Trump: dichiarazione di guerra all’umanità

In questi giorni Donald Trump si è recato nel “paese del carbone”, la West Virginia, a portare la lieta novella: lo smantellamento delle regole ambientali del suo predecessore Barack Obama. Così la “restaurazione carbonica” si è concretizzata in contromisure che tagliano di 6,4 miliardi di dollari i costi per imprese che gestiscono centrali elettriche, prolungano la vita di quelle centrali a carbone giudicate pericolose dall’amministrazione Obama e autorizzano gli Stati a decidere altre eccezioni in favore delle centrali a carburanti fossili.
Petrolio, gas naturale e carbone hanno così ricevuto un ulteriore sostegno da Trump e sono state eliminate misure che obbligavano i produttori di energia a ridurre le emissioni di CO2.

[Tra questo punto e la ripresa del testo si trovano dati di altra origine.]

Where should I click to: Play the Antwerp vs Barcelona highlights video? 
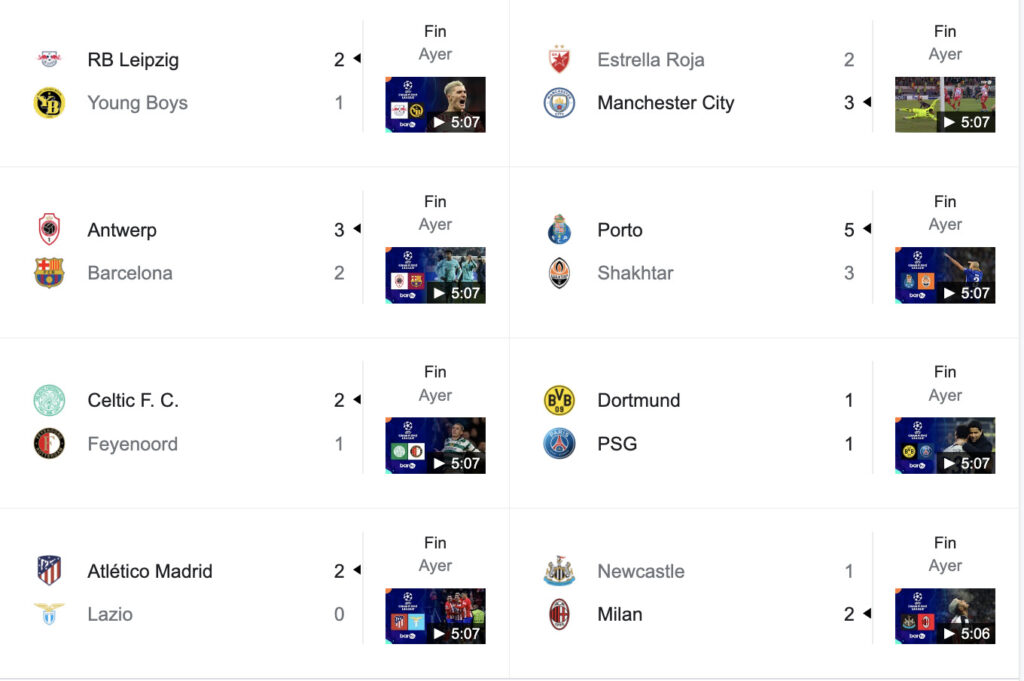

Così facendo Trump è andato a raccogliere il plauso di un elettorato cruciale a Charleston, Pennsylvania, tra i minatori del carbone decisivi per l’elezione nel 2016.
Allo stesso tempo l’Epa (Agenzia per la protezione dell’ambiente degli Stati Uniti) ha segnalato come le nuove regole potranno aggiungere 1.400 morti premature ogni anno per le malattie da inquinamento.

La reazione del governatore della California, Jerry Brown, non si è fatta attendere: “Queste misure sono una dichiarazione di guerra contro l’America e contro l’umanità”. Brown convocherà, fra un mese, i leader da tutto il mondo in California per una conferenza sugli accordi di Parigi.